Nordic and Norse are different
though closely related. Nordic means
northern, from the root word
nord (north), and
refers to the three Scandinavian
countries: Norway, Denmark, and Sweden.
Norse specifically refers to Norwegians (nordmenn,
in its Norwegian form).
A Viking group often consisted of two or
more nordic groups. Seldom was there a
totally Norse, Danish, or Swedish viking
expedition. It was and still is easy to
mistake one for the other. They look the
same and their language sounds almost the
same. However, the viking attack at
Lindesfarne was likely to have been a
mainly Norwegian raid, with some Danes or
Swedes in the group. Norse vikings went
eastwards, mostly to England, Scotland
and Ireland. Vikings from Denmark went
westward and southwest, the Vikings from
Sweden usually went east and south-east,
following routes to Estonia, Poland, and
Russia.

A photo
of the Ruins at Lindisfarne.
Without warning, a monastery on the
island of Lindisfarne fell to the sword
of the Vikings.

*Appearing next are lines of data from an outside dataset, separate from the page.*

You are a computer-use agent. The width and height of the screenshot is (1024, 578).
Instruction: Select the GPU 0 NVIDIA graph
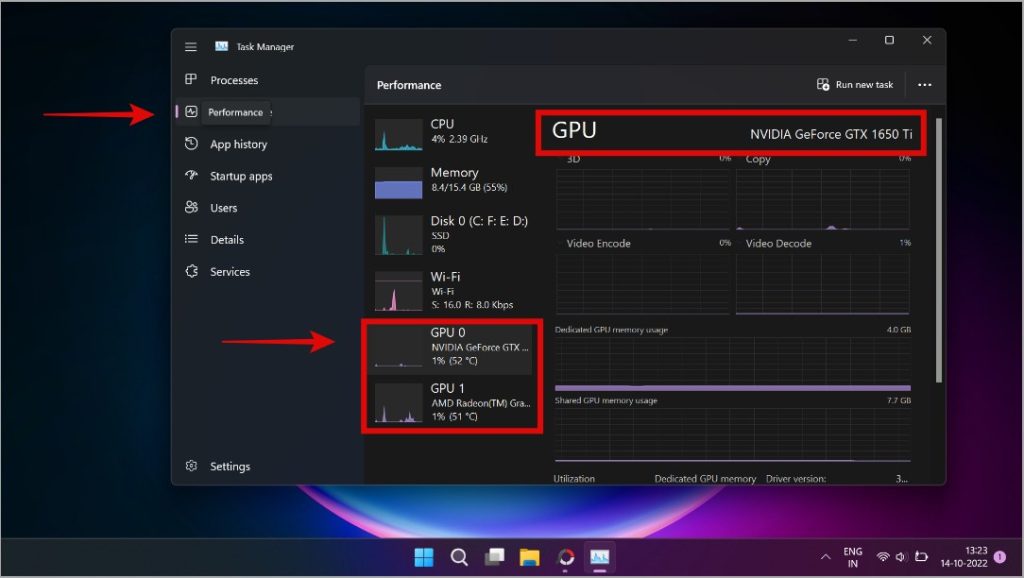(450, 347)
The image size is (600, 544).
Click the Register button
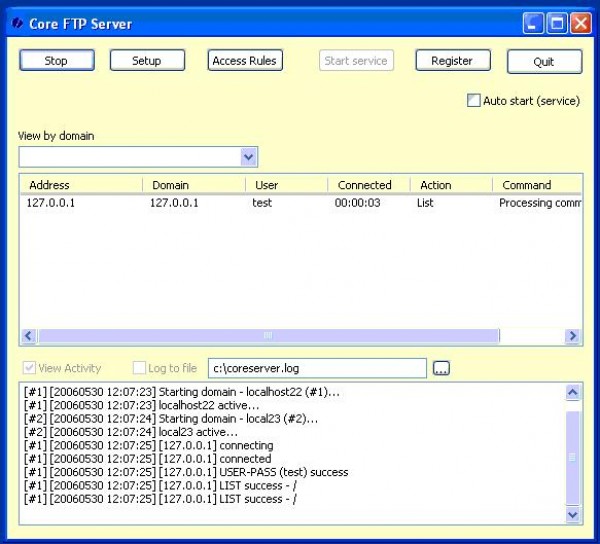452,61
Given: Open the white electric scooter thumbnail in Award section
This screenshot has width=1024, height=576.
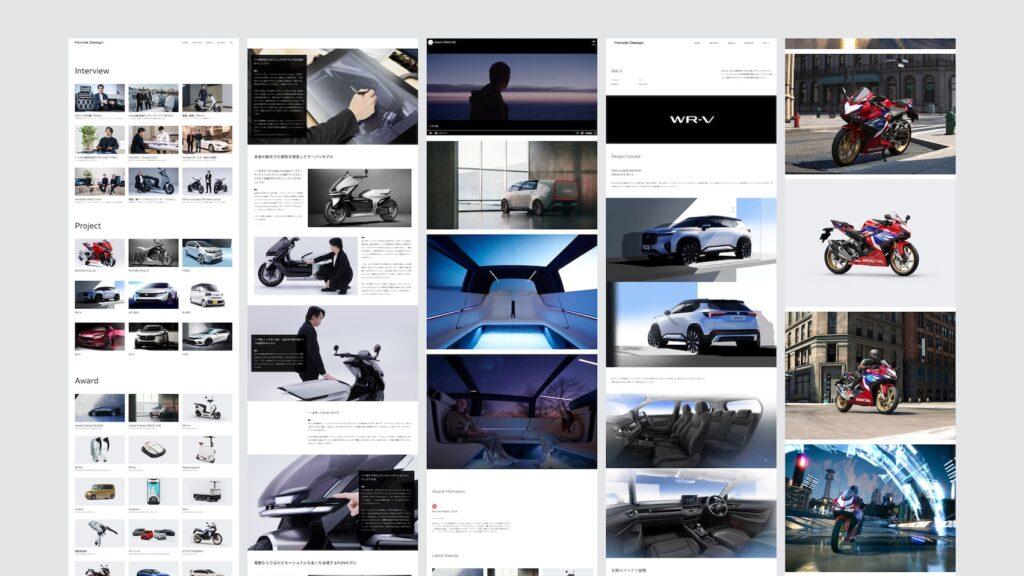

It was the 8th of June in
the year 793. A monk who survived the
attack wrote: The
same year the heathens arrived from the
north to Brittany with a fleet of ships.
They were like stinging wasps, and they
spread in all directions like horrible
wolves, wrecking, robbing, shattering and
killing not only animals but also
priests, monks and nuns. They came to the
church of Lindisfarne, slayed everything
alive, dug up the altars and took all the
treasures of the holy church.
The first
recorded Viking attack was on
Lindisfarne, an island off the east coast
of England, quite near the border between
England and Scothland. The painting
Norse Marauders Wreak Mayhem
by Tom Lovell show what it must have been
like at Clonmacnoise, most celebrated of
Irish monasterie, Vikings hacked monks to
death, defiled sanctuaries, and robbed
churches of their treasures. Nearby
Jarrow was the and other monasteries in
England, Scotland and Ireland . Monks and
nuns were either killed or carried off to
slavery as part of many other treasures
in the churches and monasteries. The
Viking 300 years.
From 800 to 1050 A.D., the
Vikings were supreme in Europe.. After
the attack on the Lindisfarne Monastery
in 793, viking ships went in large and
small groups across Europe for the next
200 years. The Vikings sailed up the
rivers of France and Spain, conquered
most of Ireland and large sections of
England, and took control of areas
skirting rivers in Russia and the Baltic
coast. Viking raids that were recorded in
the Mediterranean, as far east as the
Caspian Sea included an attack on
Constantinople, the capital of the
Byzantine Empire.
Eventually, the Norsk vikings gave up
plunder and began colonization of the
lands they had conquered.
Vikings
in England

England was then a region of several
independent kingdoms that were often at
war with each other and without a unified
political and military structure. Tht
made it easy for the Vikings to raid
coastal towns and plunder the countryside.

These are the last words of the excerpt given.